Dialectical Musings

The House Always Wins


YouTube, TikTok, Instagram etc. as capitalism in miniature


Here's the broad picture:

The above picture is capitalism in miniature. Essentially, the company gets the profits accruing from the free labour of hundreds of millions in exchange for hosting a digital platform and providing it to those people. The company's platform ownership is equivalent to corporations owning the means of production. In fact, one can think of the internet as the digital commons and the emergence of the mega-platforms as an enclosure of the commons.
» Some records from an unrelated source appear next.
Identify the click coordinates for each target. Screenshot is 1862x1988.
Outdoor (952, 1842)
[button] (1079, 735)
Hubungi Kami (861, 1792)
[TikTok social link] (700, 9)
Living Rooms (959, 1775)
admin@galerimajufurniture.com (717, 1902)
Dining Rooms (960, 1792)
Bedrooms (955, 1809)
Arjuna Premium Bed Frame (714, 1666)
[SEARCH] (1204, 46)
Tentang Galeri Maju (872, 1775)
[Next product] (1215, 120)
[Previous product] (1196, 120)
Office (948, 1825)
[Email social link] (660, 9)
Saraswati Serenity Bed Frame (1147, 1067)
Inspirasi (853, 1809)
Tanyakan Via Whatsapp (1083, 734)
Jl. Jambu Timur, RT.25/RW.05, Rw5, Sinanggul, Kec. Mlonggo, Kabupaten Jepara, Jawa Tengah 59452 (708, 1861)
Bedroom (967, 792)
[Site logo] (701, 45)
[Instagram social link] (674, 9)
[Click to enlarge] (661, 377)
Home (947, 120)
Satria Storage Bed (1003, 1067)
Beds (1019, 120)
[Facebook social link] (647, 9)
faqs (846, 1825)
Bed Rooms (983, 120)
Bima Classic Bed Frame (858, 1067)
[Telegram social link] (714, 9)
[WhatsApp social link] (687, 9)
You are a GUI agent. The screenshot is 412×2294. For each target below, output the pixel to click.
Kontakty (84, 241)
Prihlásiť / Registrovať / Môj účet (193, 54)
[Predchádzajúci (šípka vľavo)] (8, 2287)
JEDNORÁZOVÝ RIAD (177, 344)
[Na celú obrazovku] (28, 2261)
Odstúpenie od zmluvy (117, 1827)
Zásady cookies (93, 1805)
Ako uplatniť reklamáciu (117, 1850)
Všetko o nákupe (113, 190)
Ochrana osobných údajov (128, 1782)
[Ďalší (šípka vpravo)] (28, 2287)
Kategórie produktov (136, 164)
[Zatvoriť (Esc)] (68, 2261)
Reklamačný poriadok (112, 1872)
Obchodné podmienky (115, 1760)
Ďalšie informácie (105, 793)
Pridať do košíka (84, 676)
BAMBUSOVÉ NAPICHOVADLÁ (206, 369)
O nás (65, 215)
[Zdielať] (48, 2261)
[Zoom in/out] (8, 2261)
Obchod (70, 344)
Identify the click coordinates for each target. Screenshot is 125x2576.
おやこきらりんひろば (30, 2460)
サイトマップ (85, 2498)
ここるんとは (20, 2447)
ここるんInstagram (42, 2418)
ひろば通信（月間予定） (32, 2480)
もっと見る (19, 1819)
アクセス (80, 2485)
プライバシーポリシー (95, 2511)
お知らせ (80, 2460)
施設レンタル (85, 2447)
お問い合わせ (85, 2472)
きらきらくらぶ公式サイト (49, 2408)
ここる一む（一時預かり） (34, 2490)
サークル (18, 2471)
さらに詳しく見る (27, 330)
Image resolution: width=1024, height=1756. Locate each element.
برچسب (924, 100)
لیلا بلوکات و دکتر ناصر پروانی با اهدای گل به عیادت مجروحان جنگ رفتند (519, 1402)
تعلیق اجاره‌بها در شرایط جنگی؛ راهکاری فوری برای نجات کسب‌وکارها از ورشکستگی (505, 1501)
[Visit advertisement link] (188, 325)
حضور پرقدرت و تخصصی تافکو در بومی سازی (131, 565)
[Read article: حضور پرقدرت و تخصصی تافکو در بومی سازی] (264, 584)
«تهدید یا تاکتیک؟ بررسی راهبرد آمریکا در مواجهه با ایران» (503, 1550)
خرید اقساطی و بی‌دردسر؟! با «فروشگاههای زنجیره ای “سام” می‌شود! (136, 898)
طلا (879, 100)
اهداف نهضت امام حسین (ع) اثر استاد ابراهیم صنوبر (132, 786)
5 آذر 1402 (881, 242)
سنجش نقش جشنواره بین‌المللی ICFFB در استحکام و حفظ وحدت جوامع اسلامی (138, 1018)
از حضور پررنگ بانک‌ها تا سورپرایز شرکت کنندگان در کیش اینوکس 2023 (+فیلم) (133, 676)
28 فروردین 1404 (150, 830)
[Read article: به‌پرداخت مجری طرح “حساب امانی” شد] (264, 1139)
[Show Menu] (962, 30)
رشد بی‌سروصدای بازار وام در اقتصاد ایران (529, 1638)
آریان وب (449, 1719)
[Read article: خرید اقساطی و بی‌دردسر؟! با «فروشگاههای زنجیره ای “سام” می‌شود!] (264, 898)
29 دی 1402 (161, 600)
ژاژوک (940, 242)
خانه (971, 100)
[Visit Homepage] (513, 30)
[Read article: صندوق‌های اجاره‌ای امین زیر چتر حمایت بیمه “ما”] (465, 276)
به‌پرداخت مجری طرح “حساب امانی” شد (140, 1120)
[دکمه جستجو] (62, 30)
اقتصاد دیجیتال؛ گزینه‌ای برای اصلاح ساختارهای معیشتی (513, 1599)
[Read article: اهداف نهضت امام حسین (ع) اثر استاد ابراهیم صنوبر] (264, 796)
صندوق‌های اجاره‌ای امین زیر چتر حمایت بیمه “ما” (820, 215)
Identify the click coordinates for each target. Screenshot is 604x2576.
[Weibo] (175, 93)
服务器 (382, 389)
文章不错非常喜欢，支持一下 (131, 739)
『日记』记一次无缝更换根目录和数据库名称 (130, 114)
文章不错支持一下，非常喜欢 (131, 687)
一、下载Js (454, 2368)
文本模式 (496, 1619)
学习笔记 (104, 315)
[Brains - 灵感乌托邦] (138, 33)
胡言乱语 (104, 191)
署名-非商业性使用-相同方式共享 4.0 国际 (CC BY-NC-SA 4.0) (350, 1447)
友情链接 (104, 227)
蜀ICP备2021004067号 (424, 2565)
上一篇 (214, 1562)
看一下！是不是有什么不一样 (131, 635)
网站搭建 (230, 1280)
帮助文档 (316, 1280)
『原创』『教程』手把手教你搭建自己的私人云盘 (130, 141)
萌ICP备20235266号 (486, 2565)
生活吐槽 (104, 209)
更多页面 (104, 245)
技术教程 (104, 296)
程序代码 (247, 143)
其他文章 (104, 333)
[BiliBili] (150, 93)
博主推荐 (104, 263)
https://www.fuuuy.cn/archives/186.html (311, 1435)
And similar to workers in the larger capitalist setup, almost all video uploaders slog relentlessly in the hope of becoming wealthy, but only a tiny proportion of the sloggers become even moderately rich. And there's no guarantee that they stay rich, even if they slog harder and harder. Only the owners and the top management of the platforms, a negligible fraction of the population, manage to stay ultra-wealthy. And because they own and control the digital platforms, they can arbitrarily and abruptly deny a digital labourer the right to access one of the platforms.

Unionized workers, over more than a century of struggle against their corporate employers, won themselves many rights—collective bargaining, fair wages, overtime pay, eight-hour day, five-day or six-day week, annual leave, family and medical leave, hazard-free working conditions, mandatory advance notice prior to termination of contract, etc. (Of course, they have to vigilantly keep guarding these rights; the corporations and the corporate states are always keen to roll them back at the slightest excuse, they often succeed, and then the workers have to again fight to win them back.) Will the digital labourers learn their lessons from this history, and fight for something similar? Will they go a step further and collectively own and manage the digital realm?